Diffusion in RWKV-7 (DIR-7)

Updated 28 December 2025

The paper introduces DIR-7, which integrates score-based diffusion probabilistic modeling with RWKV-7's linear-time recurrence and novel CrossWKV mechanism to achieve state-of-the-art image synthesis.
The methodology employs a two-stage DDPM framework with recurrent WKV state updates and LoRA adaptations, ensuring constant memory usage and linear complexity compared to Transformer models.
DIR-7 demonstrates competitive performance on benchmarks like ImageNet 256×256 while significantly reducing computational and memory costs, highlighting its scalable cross-modal fusion capabilities.
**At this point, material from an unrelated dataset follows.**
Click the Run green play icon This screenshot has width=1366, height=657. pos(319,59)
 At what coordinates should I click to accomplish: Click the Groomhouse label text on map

Diffusion in RWKV-7 (DIR-7) refers to the implementation of score-based diffusion probabilistic modeling within the RWKV-7 neural architecture, leveraging the linear-time Weighted Key-Value (WKV) recurrence and the novel CrossWKV cross-attention mechanism. This approach enables efficient and expressive text-conditioned and unconditional image synthesis with constant memory and linear complexity, in contrast to conventional Transformer-based diffusion pipelines. DIR-7 achieves state-of-the-art results on benchmarks such as ImageNet 256×256 and demonstrates robust cross-modal alignment capabilities.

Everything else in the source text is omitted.